The number of bytes allocated on the drive is  10472672
For comparison, here is the number of bytes allocated in memory which can be
accessed with `nlp.total_allocated_bytes()`:  0
The number of rows 1057
The number of columns 5
The shape (rows, columns) (1057, 5)

Additional misc methods¶

In [11]:

# We can list the unique elements in a column. This is done by the backend (so fast!)
print(dataset.unique('title'))

['Super_Bowl_50', 'Warsaw']

In [12]:

# This will drop the column 'id'
dataset.drop('id')  # Remove column 'id'
print(dataset.column_names)

['title', 'context', 'question', 'answers']

In [13]:

# This will flatten the nested columns in 'answers'
dataset.flatten()
print(dataset.column_names)

['title', 'context', 'question', 'answers.text', 'answers.answer_start']

In [14]:

# We can also "dictionnary encode" a column if many of it's elements are similar
# This will reduce it's size by only storing the distinct elements (e.g. string)
# It only has effect on the internal storage (no difference from a user point of view)
dataset.dictionary_encode_column('title')

Cache files¶

You can check the current cache files backing the dataset with the .cache_file property

In [15]:

dataset.cache_files

Out[15]:

({'filename': '/Users/thomwolf/.cache/huggingface/datasets/squad/plain_text/1.0.0/squad-validation.arrow',
  'skip': 0,
  'take': 1057},)

You can clean up the cache files for in the current dataset directory with the .cleanup_cache_files().
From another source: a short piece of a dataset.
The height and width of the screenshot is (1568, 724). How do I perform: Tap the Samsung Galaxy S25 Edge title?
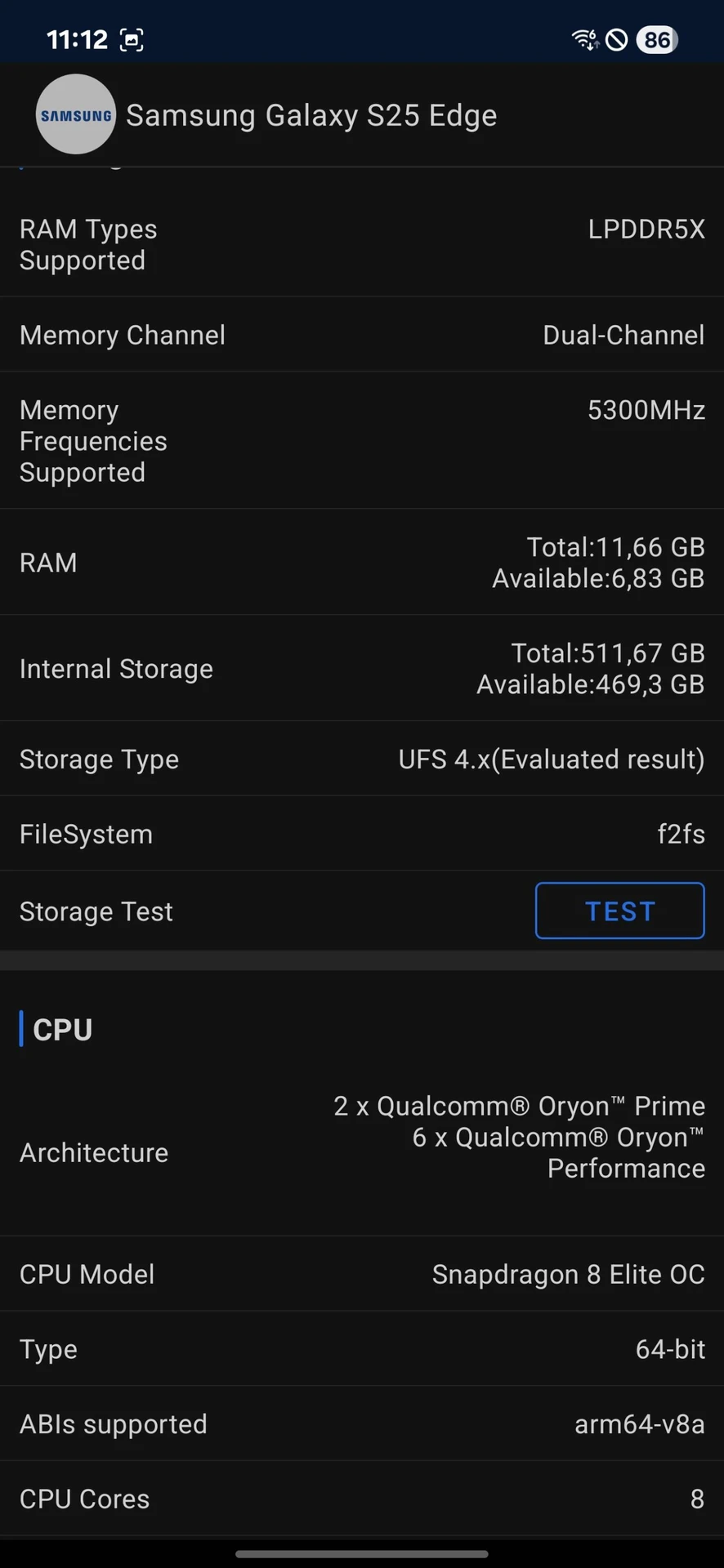(x=311, y=116)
Be careful that no other process is using these cache files when running this command.

In [16]:

dataset.cleanup_cache_files()  # Returns the number of removed cache files

INFO:nlp.arrow_dataset:Listing files in /Users/thomwolf/.cache/huggingface/datasets/squad/plain_text/1.0.0
INFO:nlp.arrow_dataset:Removing /Users/thomwolf/.cache/huggingface/datasets/squad/plain_text/1.0.0/cache-2b0c4368cd1b9d9ab7dd158754adb501.arrow
INFO:nlp.arrow_dataset:Removing /Users/thomwolf/.cache/huggingface/datasets/squad/plain_text/1.0.0/cache-fef84cefe794447d6dc0b28596974c80.arrow
INFO:nlp.arrow_dataset:Removing /Users/thomwolf/.cache/huggingface/datasets/squad/plain_text/1.0.0/cache-b9d042be98ac7ed20cb12b2e9d65d208.arrow
INFO:nlp.arrow_dataset:Removing /Users/thomwolf/.cache/huggingface/datasets/squad/plain_text/1.0.0/cache-0d81cced63f868bf1a233bffb4c94b85.arrow
INFO:nlp.arrow_dataset:Removing /Users/thomwolf/.cache/huggingface/datasets/squad/plain_text/1.0.0/cache-fdd554f8e6ee8230941052eceac92e0f.arrow
INFO:nlp.arrow_dataset:Removing /Users/thomwolf/.cache/huggingface/datasets/squad/plain_text/1.0.0/cache-2d5d9f6d0f564bbd27c91aee95cfc0dc.arrow
INFO:nlp.arrow_dataset:Removing /Users/thomwolf/.cache/huggingface/datasets/squad/plain_text/1.0.0/cache-79ea07cbbe2ddf3afe1d0c6ac0269cc3.arrow

Out[16]:

Modifying the dataset with `dataset.map`¶

There is a powerful method .map() that you can use to apply a function to each examples, independantly or in batch.

In [17]:

# `.map()` takes a callable accepting a dict as argument
# (same dict as returned by dataset[i])
# and iterate over the dataset by calling the function with each example.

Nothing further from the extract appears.